There is a huge difference between well written readable code and code ridden with documentation. In general, well written code should not need in-line documentation. Methods should be small and concise, surrounding a chunk of logic that can be easily expressed by its method name. Code within these methods should have descriptive well chosen variable names. With these two qualifiers, code is extremely easy to read and not bloated with unnecessary comments.
I also agree 100% on the non-native English speaking comments. I see a direct correlation between less readable code and non-native English speaking programmers. I am sure the same could be said for me if I moved to Europe or the like.
Good post. Yes we should write code so that other people understand it and also can see the structure easily. If someone applies some random custom design pattern, then how are we others supposed to know what is going on? Well, we need the design documents. Sure some things can be seen right from the code, but not everything. The more we see straight from the code, the better, but there should also be the design documents. The design documents can be simple too, but they should exist.
A similar classic: Tutorial on Good Lisp Programming Style by Norvig and Pitman.
I dunno, I’m going to go with Language Log and a couple of other commenters here and say that Strunk and White is the last model a programmer ought to be using; it belongs in the rubbish bin of history.
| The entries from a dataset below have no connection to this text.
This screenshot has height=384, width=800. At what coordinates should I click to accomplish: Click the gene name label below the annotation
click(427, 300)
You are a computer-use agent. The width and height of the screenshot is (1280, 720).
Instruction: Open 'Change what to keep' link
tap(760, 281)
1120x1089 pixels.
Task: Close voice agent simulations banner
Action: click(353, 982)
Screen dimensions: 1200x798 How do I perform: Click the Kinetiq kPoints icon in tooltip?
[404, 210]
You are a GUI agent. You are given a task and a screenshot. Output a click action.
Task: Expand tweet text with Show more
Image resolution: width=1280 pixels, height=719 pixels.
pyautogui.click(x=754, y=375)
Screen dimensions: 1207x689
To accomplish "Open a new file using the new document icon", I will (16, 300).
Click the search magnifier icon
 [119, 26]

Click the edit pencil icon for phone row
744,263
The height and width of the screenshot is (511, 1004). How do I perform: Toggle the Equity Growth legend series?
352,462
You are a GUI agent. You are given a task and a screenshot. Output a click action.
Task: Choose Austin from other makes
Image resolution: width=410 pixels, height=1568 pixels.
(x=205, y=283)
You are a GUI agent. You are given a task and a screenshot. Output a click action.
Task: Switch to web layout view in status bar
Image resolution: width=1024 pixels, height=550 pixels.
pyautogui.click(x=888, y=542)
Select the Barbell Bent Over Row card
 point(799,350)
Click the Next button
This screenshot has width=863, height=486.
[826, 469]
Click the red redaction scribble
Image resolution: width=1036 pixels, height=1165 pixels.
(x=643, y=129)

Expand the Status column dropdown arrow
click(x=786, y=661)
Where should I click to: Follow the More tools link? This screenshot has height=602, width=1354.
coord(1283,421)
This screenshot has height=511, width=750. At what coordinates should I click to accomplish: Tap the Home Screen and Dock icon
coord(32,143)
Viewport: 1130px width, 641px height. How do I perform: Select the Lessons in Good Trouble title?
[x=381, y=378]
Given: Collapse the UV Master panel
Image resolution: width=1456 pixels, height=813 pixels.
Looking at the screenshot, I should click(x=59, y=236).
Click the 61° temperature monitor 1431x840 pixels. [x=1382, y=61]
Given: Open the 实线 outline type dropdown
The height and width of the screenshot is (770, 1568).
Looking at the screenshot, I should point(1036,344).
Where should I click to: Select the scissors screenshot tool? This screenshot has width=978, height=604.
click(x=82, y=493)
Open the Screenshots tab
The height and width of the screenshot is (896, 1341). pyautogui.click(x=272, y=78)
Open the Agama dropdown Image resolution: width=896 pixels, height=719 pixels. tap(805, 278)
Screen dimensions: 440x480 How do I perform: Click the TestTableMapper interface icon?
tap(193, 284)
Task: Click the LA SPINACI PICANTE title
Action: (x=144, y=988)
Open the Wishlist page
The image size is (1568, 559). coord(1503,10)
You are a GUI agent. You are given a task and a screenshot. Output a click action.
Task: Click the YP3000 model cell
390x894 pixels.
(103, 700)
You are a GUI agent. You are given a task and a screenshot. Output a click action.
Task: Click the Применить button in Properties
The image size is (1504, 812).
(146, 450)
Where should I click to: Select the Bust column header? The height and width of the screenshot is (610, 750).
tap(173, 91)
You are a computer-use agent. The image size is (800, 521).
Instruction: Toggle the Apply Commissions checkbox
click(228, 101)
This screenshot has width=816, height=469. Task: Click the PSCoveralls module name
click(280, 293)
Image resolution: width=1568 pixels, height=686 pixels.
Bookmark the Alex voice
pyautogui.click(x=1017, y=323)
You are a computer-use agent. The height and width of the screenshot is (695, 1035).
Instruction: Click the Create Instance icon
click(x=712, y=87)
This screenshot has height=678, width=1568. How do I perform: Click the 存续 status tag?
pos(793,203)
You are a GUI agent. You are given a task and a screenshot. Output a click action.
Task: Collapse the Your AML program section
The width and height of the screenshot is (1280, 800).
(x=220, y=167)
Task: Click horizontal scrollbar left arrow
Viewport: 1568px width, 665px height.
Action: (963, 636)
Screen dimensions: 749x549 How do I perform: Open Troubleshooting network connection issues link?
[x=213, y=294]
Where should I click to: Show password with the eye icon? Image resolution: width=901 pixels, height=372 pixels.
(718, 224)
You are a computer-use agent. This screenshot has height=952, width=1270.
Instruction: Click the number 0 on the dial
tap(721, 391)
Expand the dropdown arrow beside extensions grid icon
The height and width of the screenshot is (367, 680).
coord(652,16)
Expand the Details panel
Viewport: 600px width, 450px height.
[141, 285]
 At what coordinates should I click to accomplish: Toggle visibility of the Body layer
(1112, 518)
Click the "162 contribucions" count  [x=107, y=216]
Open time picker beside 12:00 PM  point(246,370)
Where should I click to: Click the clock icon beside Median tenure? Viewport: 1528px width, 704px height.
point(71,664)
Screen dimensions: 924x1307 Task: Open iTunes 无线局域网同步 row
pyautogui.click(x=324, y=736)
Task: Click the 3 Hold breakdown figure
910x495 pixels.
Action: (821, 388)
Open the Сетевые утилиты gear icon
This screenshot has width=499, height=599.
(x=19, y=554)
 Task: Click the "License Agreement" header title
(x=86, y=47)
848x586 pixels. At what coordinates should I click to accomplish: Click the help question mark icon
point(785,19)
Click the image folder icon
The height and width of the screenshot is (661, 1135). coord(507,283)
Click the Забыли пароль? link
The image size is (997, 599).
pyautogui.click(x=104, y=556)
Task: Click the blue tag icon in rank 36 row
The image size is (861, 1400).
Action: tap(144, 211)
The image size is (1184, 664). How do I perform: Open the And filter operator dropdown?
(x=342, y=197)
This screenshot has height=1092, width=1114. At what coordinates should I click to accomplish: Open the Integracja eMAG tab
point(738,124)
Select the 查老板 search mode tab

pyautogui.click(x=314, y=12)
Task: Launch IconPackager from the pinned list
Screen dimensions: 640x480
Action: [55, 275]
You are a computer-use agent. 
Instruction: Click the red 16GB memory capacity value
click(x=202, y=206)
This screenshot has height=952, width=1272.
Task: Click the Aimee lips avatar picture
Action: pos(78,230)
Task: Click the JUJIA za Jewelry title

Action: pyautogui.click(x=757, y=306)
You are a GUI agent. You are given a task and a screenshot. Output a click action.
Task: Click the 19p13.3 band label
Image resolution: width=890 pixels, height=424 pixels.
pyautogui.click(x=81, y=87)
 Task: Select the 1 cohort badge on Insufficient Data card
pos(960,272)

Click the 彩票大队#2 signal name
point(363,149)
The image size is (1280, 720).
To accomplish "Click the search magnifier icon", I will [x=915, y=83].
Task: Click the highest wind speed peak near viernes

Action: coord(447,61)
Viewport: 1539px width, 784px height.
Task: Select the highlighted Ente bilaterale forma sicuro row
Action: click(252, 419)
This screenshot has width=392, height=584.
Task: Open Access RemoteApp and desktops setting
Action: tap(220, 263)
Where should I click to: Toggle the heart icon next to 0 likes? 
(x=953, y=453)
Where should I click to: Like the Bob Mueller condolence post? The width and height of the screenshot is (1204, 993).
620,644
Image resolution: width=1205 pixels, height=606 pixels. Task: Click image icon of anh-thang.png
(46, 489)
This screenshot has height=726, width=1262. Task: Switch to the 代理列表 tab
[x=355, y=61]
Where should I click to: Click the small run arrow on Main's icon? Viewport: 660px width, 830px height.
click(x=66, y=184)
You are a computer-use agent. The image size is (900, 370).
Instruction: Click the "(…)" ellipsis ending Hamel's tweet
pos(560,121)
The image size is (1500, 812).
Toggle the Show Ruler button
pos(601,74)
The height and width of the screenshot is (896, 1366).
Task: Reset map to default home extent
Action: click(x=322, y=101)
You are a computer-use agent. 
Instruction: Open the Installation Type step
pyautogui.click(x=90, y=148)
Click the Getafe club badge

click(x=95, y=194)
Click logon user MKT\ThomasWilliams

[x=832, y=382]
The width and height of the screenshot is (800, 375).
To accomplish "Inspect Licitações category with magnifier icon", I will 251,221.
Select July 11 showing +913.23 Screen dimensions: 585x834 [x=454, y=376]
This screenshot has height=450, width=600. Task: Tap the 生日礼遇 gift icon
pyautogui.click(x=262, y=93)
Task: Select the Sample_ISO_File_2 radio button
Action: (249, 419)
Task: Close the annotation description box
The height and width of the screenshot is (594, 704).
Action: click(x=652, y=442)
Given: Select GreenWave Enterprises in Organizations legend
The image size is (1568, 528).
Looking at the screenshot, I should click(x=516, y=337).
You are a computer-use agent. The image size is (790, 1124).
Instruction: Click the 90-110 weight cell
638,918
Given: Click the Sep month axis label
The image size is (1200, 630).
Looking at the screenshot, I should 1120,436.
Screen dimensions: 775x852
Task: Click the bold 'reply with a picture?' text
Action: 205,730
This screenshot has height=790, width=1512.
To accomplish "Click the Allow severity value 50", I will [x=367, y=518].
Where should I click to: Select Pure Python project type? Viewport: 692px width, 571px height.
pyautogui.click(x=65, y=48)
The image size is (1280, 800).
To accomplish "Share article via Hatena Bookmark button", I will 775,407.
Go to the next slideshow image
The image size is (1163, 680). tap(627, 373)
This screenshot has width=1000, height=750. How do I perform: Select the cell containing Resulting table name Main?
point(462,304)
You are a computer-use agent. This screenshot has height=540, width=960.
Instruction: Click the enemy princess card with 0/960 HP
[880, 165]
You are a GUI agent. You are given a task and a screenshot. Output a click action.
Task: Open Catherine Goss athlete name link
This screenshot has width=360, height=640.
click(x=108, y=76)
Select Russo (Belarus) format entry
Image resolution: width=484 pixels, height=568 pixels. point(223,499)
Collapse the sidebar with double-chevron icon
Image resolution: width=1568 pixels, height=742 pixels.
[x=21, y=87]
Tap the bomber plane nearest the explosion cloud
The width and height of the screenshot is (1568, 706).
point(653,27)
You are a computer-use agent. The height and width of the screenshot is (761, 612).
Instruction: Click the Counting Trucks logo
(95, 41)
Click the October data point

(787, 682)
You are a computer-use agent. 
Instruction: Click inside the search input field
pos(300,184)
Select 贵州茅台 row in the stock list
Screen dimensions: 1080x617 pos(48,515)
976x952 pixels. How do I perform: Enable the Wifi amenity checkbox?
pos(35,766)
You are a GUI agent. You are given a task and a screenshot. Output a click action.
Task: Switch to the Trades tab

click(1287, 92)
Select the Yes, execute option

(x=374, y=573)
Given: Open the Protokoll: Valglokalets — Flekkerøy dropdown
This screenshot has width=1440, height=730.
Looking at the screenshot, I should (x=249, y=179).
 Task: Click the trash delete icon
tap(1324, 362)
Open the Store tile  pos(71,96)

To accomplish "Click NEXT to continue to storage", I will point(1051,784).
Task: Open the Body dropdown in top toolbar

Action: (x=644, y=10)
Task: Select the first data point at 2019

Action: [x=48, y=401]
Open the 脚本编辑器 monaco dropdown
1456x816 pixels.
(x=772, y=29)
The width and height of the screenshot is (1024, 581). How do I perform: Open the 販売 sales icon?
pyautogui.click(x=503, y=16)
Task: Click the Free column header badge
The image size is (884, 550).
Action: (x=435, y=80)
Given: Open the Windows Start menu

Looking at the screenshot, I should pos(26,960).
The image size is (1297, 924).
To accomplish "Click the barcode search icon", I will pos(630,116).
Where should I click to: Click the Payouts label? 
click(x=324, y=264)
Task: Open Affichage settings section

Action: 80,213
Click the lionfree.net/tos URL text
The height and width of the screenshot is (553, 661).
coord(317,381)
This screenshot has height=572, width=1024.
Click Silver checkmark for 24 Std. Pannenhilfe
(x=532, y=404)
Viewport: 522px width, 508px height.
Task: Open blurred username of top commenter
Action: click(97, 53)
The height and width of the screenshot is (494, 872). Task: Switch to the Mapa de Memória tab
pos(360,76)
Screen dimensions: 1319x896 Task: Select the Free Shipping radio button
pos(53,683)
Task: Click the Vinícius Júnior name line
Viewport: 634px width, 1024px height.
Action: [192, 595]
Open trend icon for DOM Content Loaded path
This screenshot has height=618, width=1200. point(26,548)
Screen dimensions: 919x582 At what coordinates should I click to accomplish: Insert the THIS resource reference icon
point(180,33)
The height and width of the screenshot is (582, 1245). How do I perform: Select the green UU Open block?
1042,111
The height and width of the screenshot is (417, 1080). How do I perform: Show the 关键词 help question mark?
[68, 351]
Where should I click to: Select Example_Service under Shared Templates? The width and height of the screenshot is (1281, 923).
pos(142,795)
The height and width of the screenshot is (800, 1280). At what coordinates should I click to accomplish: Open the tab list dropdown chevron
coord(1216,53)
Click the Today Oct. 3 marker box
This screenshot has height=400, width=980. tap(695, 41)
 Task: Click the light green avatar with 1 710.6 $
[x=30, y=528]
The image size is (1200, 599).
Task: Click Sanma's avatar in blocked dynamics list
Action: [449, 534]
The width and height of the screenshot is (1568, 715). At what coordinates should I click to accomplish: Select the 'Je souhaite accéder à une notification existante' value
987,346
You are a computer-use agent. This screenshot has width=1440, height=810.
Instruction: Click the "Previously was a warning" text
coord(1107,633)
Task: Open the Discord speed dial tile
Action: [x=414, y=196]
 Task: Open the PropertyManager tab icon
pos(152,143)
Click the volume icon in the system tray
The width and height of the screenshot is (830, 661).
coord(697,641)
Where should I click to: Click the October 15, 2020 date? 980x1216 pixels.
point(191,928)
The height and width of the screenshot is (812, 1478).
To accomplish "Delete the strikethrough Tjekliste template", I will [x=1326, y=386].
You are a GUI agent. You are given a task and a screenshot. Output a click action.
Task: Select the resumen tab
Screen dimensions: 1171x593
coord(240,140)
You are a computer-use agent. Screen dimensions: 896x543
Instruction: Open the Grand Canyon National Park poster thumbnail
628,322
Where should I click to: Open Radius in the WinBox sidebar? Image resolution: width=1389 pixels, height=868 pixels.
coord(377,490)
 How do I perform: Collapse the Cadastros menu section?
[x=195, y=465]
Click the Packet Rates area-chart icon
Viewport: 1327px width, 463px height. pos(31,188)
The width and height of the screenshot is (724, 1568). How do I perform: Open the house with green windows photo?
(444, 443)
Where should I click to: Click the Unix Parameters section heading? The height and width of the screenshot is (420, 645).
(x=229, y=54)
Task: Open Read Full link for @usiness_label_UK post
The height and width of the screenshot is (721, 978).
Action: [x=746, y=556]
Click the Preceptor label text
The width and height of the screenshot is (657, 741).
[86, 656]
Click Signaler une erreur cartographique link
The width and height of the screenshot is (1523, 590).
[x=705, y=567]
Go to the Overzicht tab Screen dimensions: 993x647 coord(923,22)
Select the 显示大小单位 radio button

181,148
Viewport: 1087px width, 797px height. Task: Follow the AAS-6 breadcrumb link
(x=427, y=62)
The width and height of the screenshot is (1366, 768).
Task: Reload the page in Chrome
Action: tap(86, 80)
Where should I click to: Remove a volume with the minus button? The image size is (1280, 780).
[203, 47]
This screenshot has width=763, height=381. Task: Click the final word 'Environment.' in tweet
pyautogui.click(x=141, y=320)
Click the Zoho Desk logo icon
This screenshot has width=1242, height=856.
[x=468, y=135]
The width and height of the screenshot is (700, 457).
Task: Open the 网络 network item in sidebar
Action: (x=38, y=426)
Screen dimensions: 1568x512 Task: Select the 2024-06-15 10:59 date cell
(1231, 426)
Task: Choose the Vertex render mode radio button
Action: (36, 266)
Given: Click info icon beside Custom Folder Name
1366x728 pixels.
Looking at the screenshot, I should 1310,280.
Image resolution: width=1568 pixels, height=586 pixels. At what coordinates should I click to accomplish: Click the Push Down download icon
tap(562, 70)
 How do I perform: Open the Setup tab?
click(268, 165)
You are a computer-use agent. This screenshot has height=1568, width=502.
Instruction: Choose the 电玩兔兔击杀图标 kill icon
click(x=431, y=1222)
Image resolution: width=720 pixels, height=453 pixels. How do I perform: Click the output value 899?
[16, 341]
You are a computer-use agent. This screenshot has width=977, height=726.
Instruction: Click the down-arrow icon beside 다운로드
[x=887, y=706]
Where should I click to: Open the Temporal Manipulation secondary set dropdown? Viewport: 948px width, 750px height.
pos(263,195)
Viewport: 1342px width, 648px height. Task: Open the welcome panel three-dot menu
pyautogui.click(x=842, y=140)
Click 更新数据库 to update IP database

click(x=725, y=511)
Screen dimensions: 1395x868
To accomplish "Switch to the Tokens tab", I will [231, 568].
It’s a really ridiculous book and Geoff Pullum nails the problem perfectly: The Elements of Style offers prejudiced pronouncements on a rather small number of topics, frequently unsupported, and unsupportable, by evidence. It simply isn’t true that the constructions they instruct you not to use are not used by good writers. (http://itre.cis.upenn.edu/~myl/languagelog/archives/001803.html) He also points out that the authors frequently break their own rules mere pages after those rules are defined. The premise of your post is good, but those who would follow Knuth’s style of Literate Programming would be advised to have nothing to do with Strunk White.
I think that the effort that goes into literate programming pays for itself many times over. I have found though that it is a fairly thankless endeavor. Well-crafted code organizes and simplifies the concepts, and is consequently taken for granted. Like a good lens, you see the subject more clearly, not the lens itself.
Then to add injury to insult, how often have you seen a colleague quickly grasp your concise, cohesive, and test covered code, and proceed to extend it by tossing in unrelated concerns and with junk variable names? Sigh.